Sometimes it’s easy to tell right away if an essential oil isn’t the real deal. Other times, the clues are more subtle. At least look out for these three main things:

You see the word “fragrance”

If a label outright says “fragrance oil” and there’s no Latin name present, it’s not an essential oil.

Some plants aren’t even capable of yielding an essential oil ­— like violets. If you see a bottle labeled “violet oil,” sorry to break it to you, but there’s no violet essential oil from the plant Viola odorata (aka sweet violets). They’re too small and delicate to extract an EO from using traditional methods.

Side note: You can get violet leaf essential oil, which is made from the leaves, not the blossom, and is verrry green in both color and aroma. It is not recommended for aromatherapy.

There’s no Latin name

Again, if it doesn’t list the Latin name as well as the common name, don’t buy it. It’s likely a mix of synthetic perfumed “fragrance oil.” It might contain some essential oil, but who really knows?

For example, a label shouldn’t just say “lavender,” it should specify which of the many species of lavender the it was extracted from. Lavandula angustifolia is very different from Lavandula latifolia, for example.

Do a price check

Compare the price. A very low price is something to be wary of. But the highest priced bottle might not be the best choice either. In recent years the sale of essential oils has become retail-driven, whereas it used to be more practitioner-driven.

These days, certain multilevel marketing giants may be marking up their prices because they’re really selling a *brand.* These oils are mass-produced, and the companies are not always forthcoming about their sourcing or sustainability efforts. These oils are typically overpriced.

For example, if you’re looking to add a quality bottle of pure bergamot essential oil to your home aromatherapy kit, $11 to $26 is a good price for a half ounce (15 milliliters) as of the writing of this article. It will be at the higher end of that range if it’s certified organic.

But if you see the same size bottle retailing for $40, be wary — you’re probably paying for brand markup.

Prices also fluctuate through the years, depending on crops and what certain harvests can yield. For example, more than 80 percent of the world’s vanilla is grown on the island of Madagascar, which has been hit with terrible weather in recent years.

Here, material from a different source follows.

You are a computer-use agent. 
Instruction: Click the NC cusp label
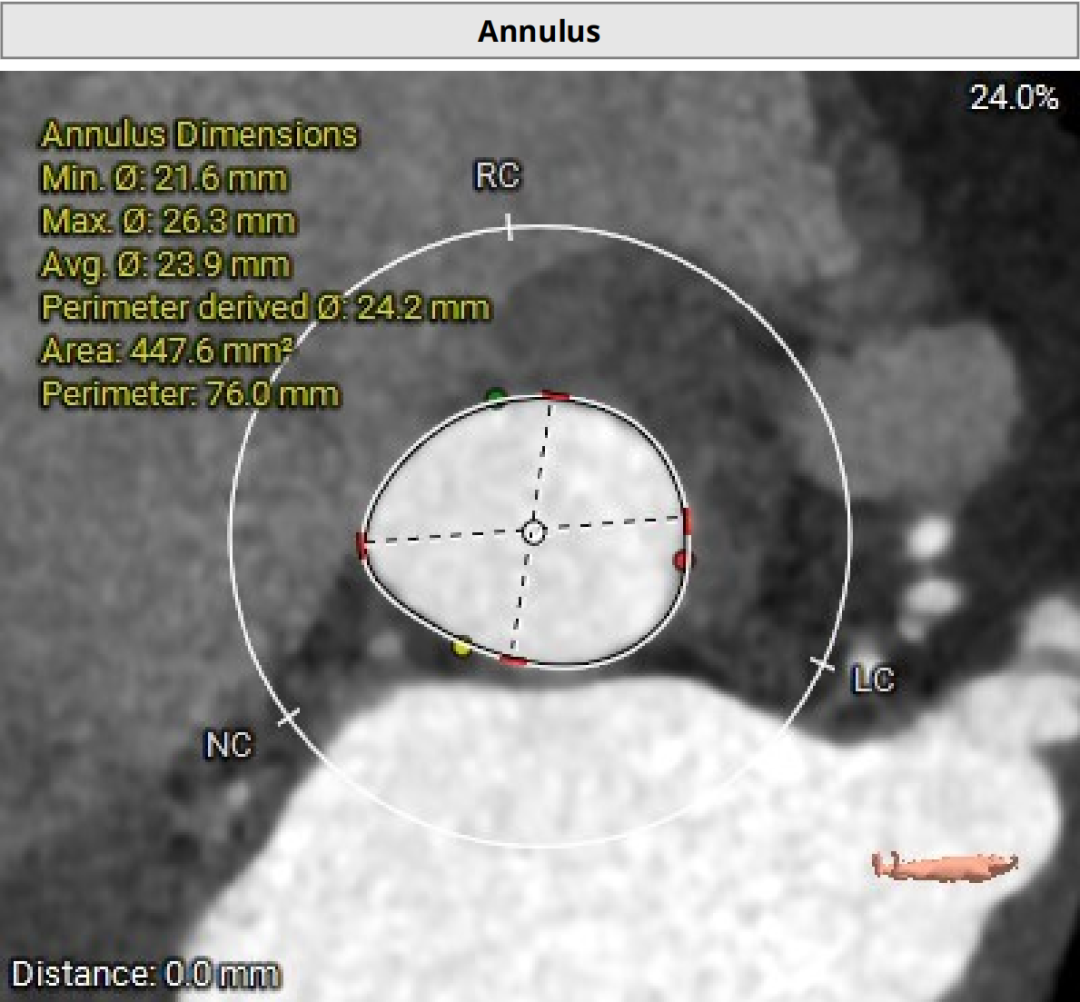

Failed crop yields have caused vanilla bean prices to soar to 10 times what they were prior to 2017. This affected the cost of vanilla for everything from baked goods to beer to ice cream. And availability of vanilla absolute (not an essential oil since it’s obtained via solvent extraction), often coveted by botanical perfumers, is still extremely limited.

Suppliers won’t claim to sell low quality or adulterated essential oils, so it’s important to learn to see through clever marketing.

Look for essential oils sold in dark glass bottles that are clearly labeled with the Latin name, plant parts used, type of extraction, growth method, net contents, and country of origin.

Steer clear of plastic bottles, labels with vague or little to no info (or ones with images of a completely different plant than it’s claiming to be!), and anything labeled simply “fragrance oil.”

And, as our disclaimer says, it’s a good idea to chat with your healthcare provider about using essential oils if you haven’t before. A naturopath (ND), certified aromatherapist, or certified clinical herbalist can also be of great help on your essential oil journey.